DATA FOR THE TASK.
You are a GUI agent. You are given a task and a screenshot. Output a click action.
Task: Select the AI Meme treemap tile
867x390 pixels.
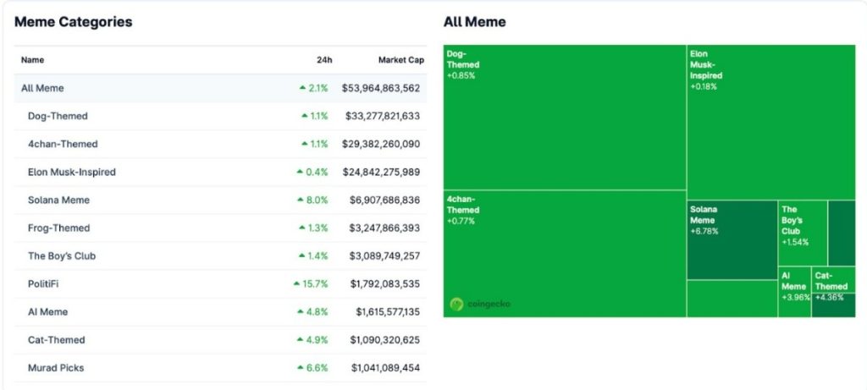click(x=794, y=292)
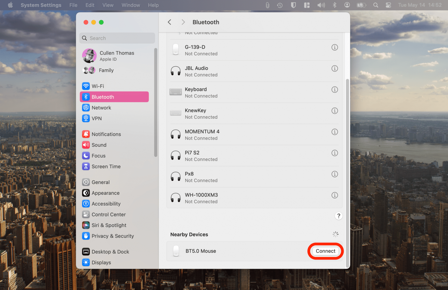This screenshot has width=448, height=290.
Task: Show info for the KnewKey keyboard
Action: [x=334, y=111]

TASK INSTRUCTIONS.
Could you switch "GUI agent" to "interface agent" throughout the material above and write it out again with nothing else altered? Please omit the pictures from your answer.

EXERCISE RESPONSE.
You are a interface agent. You are given a task and a screenshot. Output a click action.
Task: Select the AI Meme treemap tile
867x390 pixels.
click(x=794, y=292)
This screenshot has width=448, height=290.
Task: Show info for the KnewKey keyboard
Action: [x=334, y=111]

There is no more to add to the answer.